Cooking is a creative endeavor — an art form all its own. Through the alchemy of the kitchen, heat and good intentions transform vegetables, meat and grains into nourishment for body and soul. That nourishment can then be used to fuel other creative endeavors. There’s nothing like a delicious home-cooked meal to help a person dig into a writing, art, dance or film project.
That’s the philosophy behind a new cookbook released by a writer’s retreat for women on Whidbey Island in Washington state called Hedgebrook. Each year, 1,500 writers vie for one of 40 spots available at the nonprofit retreat. Once there, they are given a cottage in the woods, the perfect place to write. The only requirement is that they come to the farmhouse kitchen every evening at 5:30 to eat a meal that Hedgebrook chefs Denise Barr and Julie Rosten have worked all afternoon to prepare.
Those recipes, including one for lavender ice cream that is a favorite of Hedgebrook regular Gloria Steinem, have been published for the first time in “Hedgebrook Cookbook: Celebrating Radical Hospitality,” which was released this fall as part of the retreat’s 25th anniversary. The cookbook can be found on Amazon as well as on the retreat’s website, http://www.hedgebrook.org.
“Food is so central to the experience at Hedgebrook because you are what you eat and you write what you are — who you are,” Hedgebrook Executive Director Amy Wheeler said.
With that advice in mind, I chose two dishes that appealed to my need to feel clean and clear to better write the novel I’ve been plugging away at (very slowly) for the last few months: Carrot ginger orange soup and the beet and fennel salad. Dishes that I decided to try later included Vietnamese noodle salad bowls with shrimp, Indian chicken stew, and braised Brussels sprouts with pancetta.

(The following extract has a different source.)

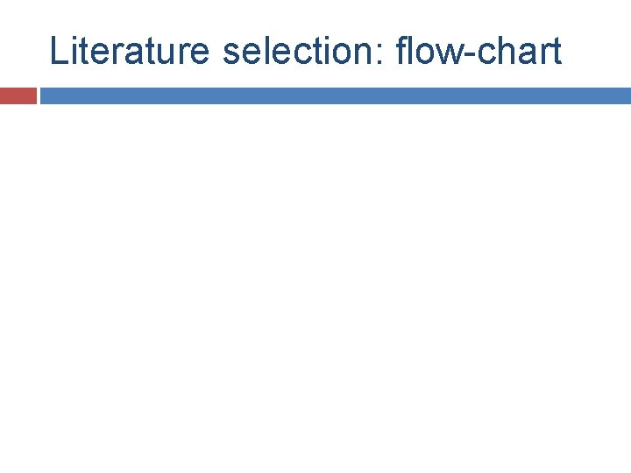Click the blank area below the red block
Viewport: 631px width, 473px height.
point(18,242)
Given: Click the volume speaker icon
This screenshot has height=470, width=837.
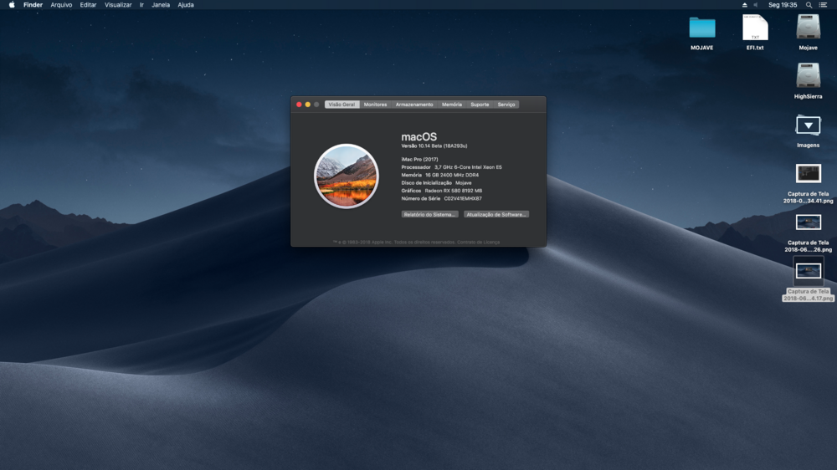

The beet and fennel salad turned out to be a breeze and was substantial enough to serve as a satisfying main course alongside the soup. Be sure to start boiling your beets in advance, since they can take a lot longer than the 30 minutes called for to become soft enough to peel and eat. The recipe calls for salad greens or spinach, but I used kale that I massaged for about five minutes with a little olive oil. The added crunch complemented the fennel nicely.
The lemon vinaigrette that dresses the salad was tangy, with garlic, shallots and lemon zest combining to create depth of flavor. Extra dressing can be saved for up to three days for quick lunchtime salads.
The carrot ginger orange soup was richly flavored, with coriander and cumin adding a complex Indian kick. I used the orange juice sparingly, since I didn’t want the final product to be too sweet.
This turned out to be important, since I found that the soup required quite a bit of thinning to reach the consistency I desired. Vegetable stock serves as the base for the soup and can be used to thin along with extra orange juice. If you’re feeling adventurous, you can use some butter or coconut milk. I got a little wild and tried both with the leftover soup. The coconut milk added a lovely creaminess.
The recipe portions were generous, and both dishes held up nicely as tasty leftovers for the following day. Maybe I was imagining it, but I think I actually did write better after eating them.